[Dataset entries]
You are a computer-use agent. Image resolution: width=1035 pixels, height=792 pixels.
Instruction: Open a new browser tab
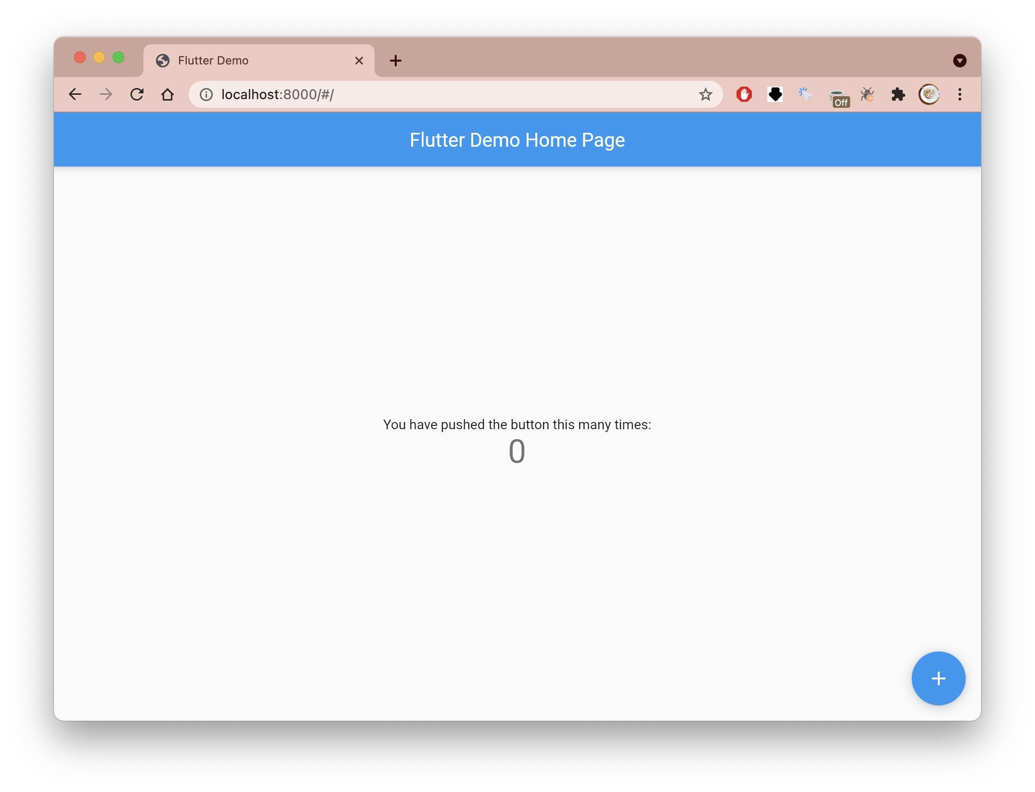[x=396, y=61]
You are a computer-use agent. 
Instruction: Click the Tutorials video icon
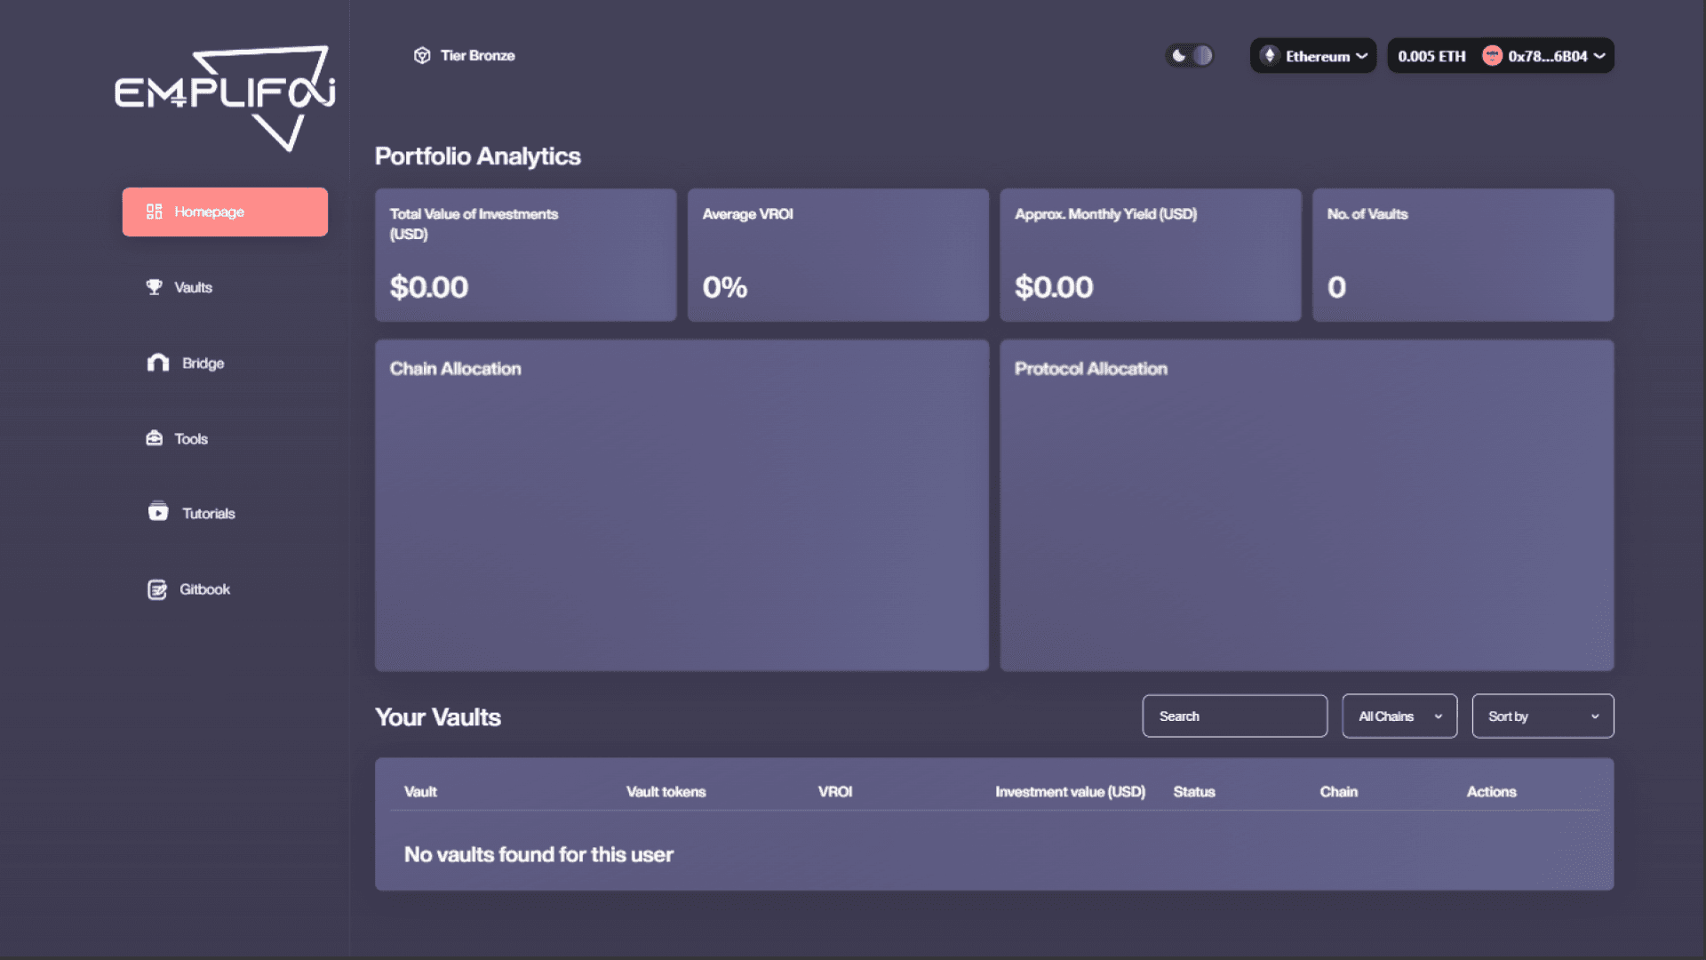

EXERCISE INSTRUCTIONS
Give the number of lines containing "agent" in the entries, and no other text.

ANSWER FOR THIS EXERCISE
2